Figure 4.

The ELISA assay of the interaction between TLR2 protein and LipL32 variants. (A) The interaction of TLR2 protein and LipL32 truncated variants. The protein concentration of LipL32 and TLR2 protein were 1 µM. BSA and Pam₃CSK₄ were served as negative and positive controls.

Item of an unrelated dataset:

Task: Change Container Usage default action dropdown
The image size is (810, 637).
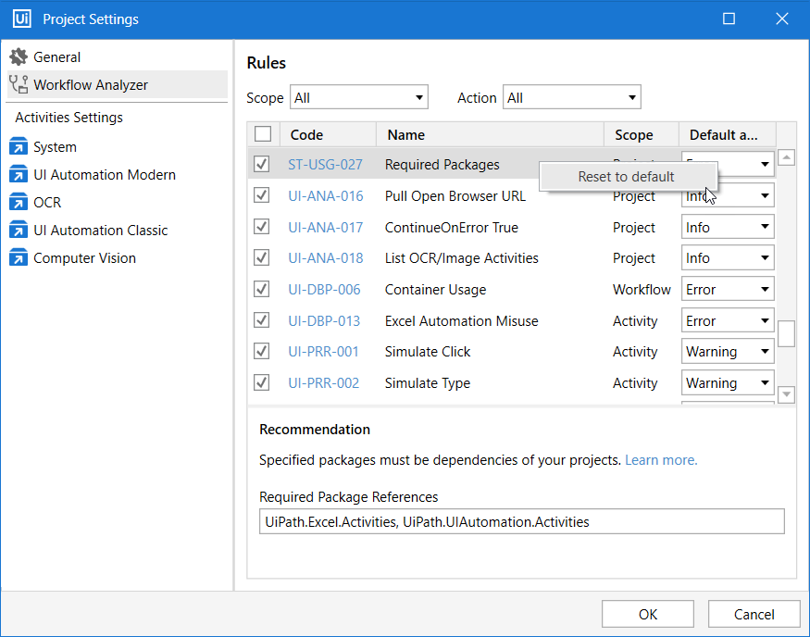Action: [728, 290]
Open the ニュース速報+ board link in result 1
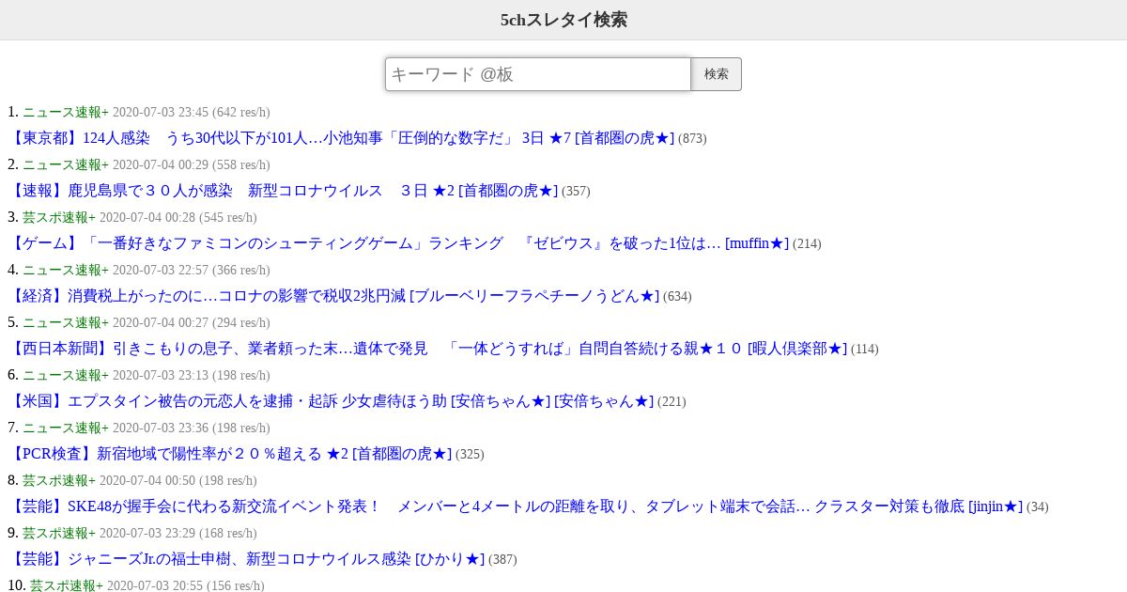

WT + PK indicated the LipL32WT pretreated with proteinase K for ELISA assay. (B) The interaction of TLR2 protein and LipL32 point mutation variants. (C) The dose dependent ELISA of the interaction between LipL32ΔCenα3 variant and TLR2 protein. ○, LipL32WT in the presence of 1 µM Ca²⁺; ●, LipL32WT in the presence of 1 µM EGTA; ▼, LipL32ΔCenα3 in the presence of 1 µM Ca²⁺; △, LipL32ΔCenα3 in the presence of 1 µM EGTA. (D) The dose dependent ELISA of the interaction between LipL32 point mutation variants and TLR2. ○, D195A variant in the presence of 1 µM Ca²⁺; ●, D195A variant in the presence of 1 µM EGTA; ▼, D196A variant in the presence of 1 µM Ca²⁺; Δ, D196A in the presence of 1 µM EGTA. *p < 0.05; **p < 0.01; ***p < 0.001.